Data:
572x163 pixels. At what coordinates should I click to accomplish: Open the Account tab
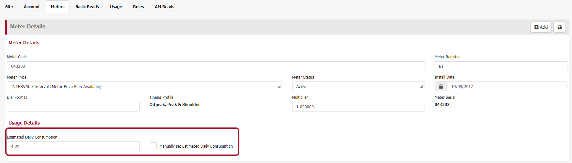[x=32, y=7]

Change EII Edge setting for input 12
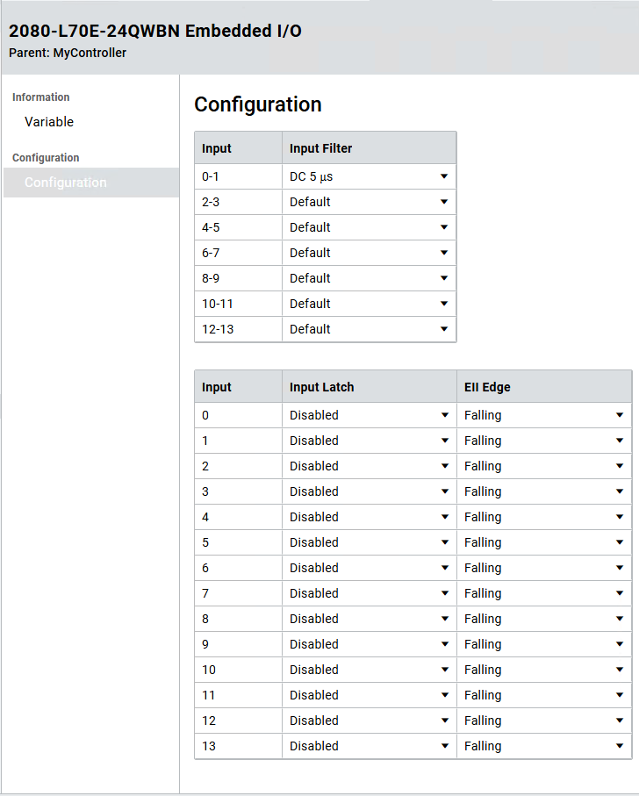pyautogui.click(x=543, y=721)
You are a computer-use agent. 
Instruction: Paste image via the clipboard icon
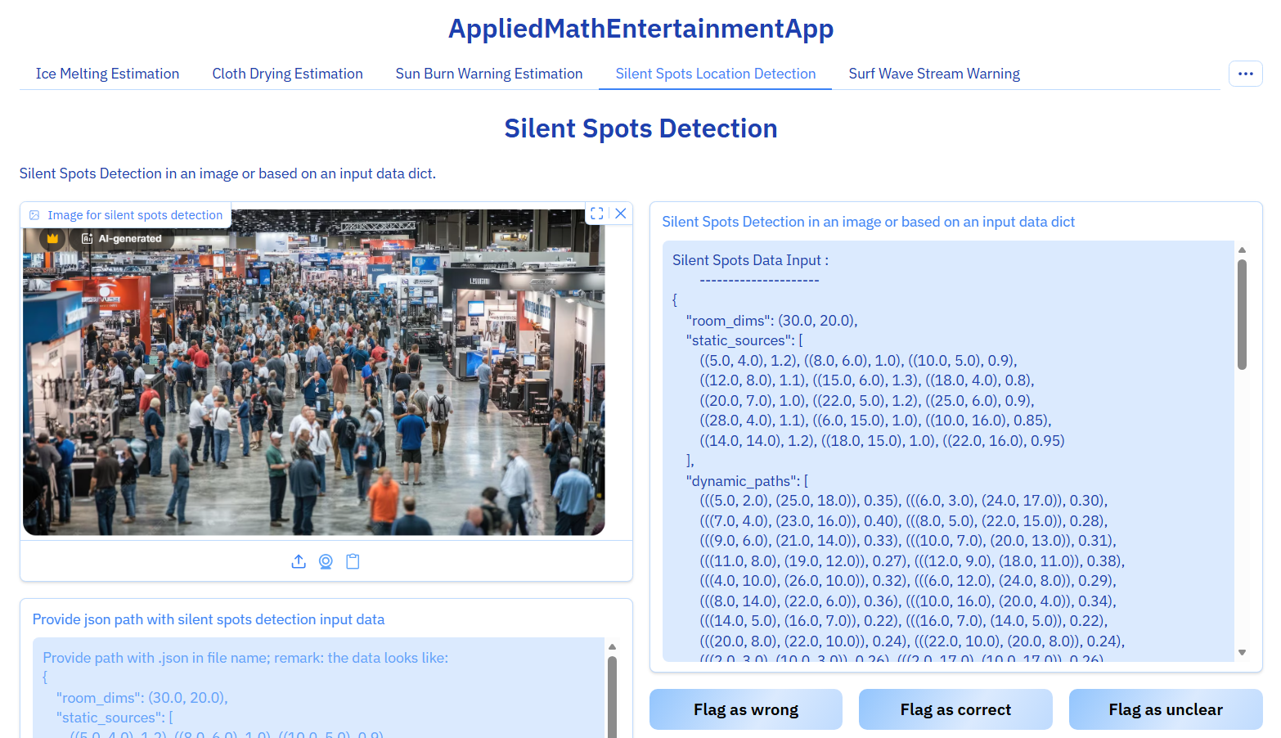(353, 561)
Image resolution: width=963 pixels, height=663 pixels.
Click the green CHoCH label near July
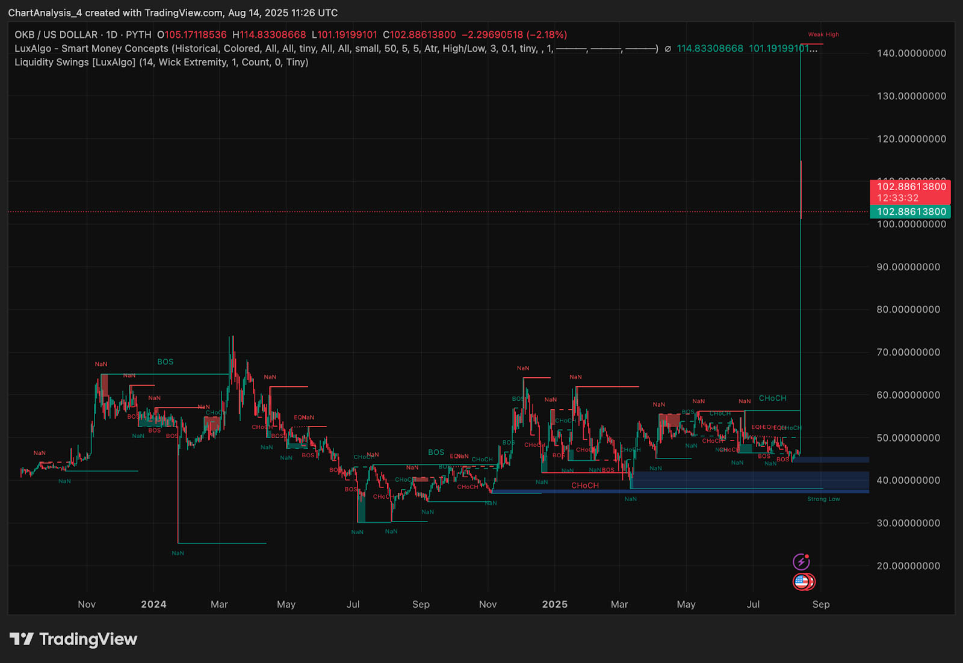pyautogui.click(x=772, y=398)
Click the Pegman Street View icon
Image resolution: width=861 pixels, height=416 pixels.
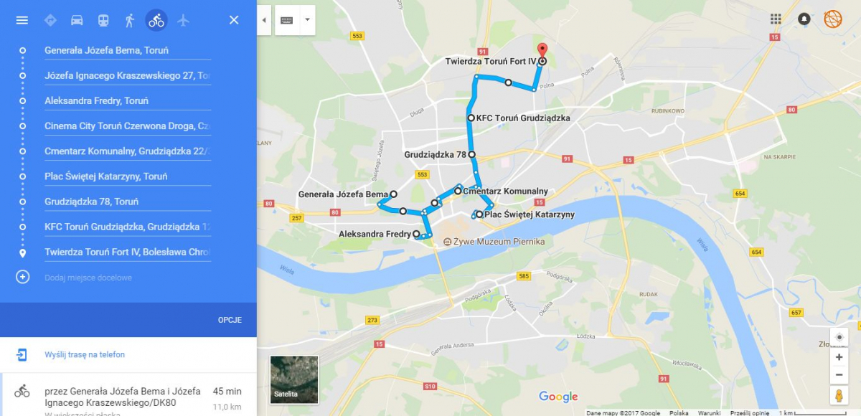(x=839, y=395)
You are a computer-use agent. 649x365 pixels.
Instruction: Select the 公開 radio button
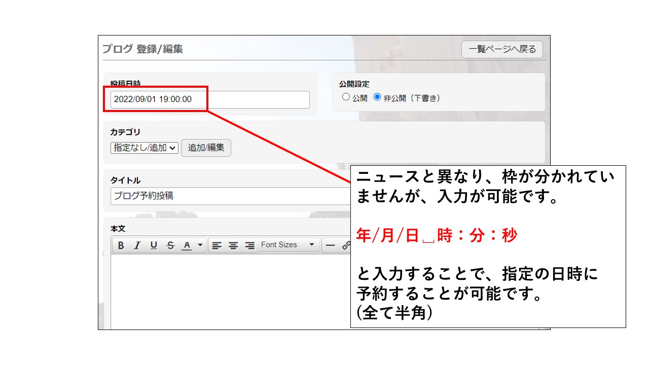[346, 97]
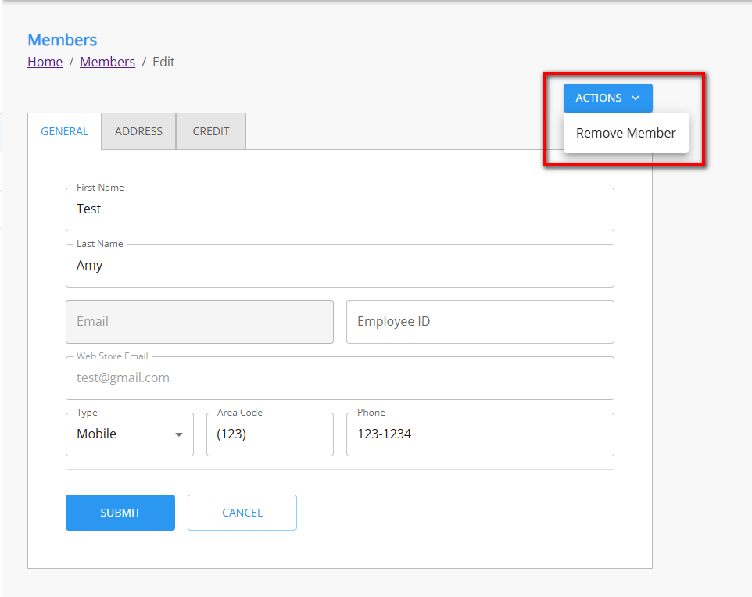Select the Employee ID text box
752x597 pixels.
point(479,322)
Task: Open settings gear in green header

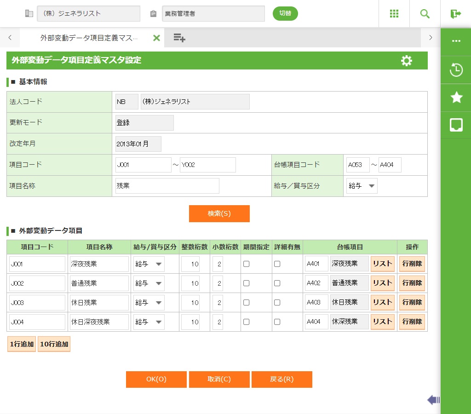Action: (x=406, y=61)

Directions for this task: Please return the full listing exactly as given, with the images left out.

Task result:
572x163 pixels. At what coordinates should I click to accomplish: Open the Account tab
[x=32, y=7]

Change EII Edge setting for input 12
pyautogui.click(x=543, y=721)
You are a computer-use agent. 
Instruction: Paste image via the clipboard icon
(353, 561)
Image resolution: width=963 pixels, height=663 pixels.
Click the green CHoCH label near July
pyautogui.click(x=772, y=398)
Click the Pegman Street View icon
Image resolution: width=861 pixels, height=416 pixels.
(x=839, y=395)
You are a computer-use agent. 649x365 pixels.
Instruction: Select the 公開 radio button
[346, 97]
Select the Employee ID text box
752x597 pixels.
point(479,322)
Task: Open settings gear in green header

Action: (x=406, y=61)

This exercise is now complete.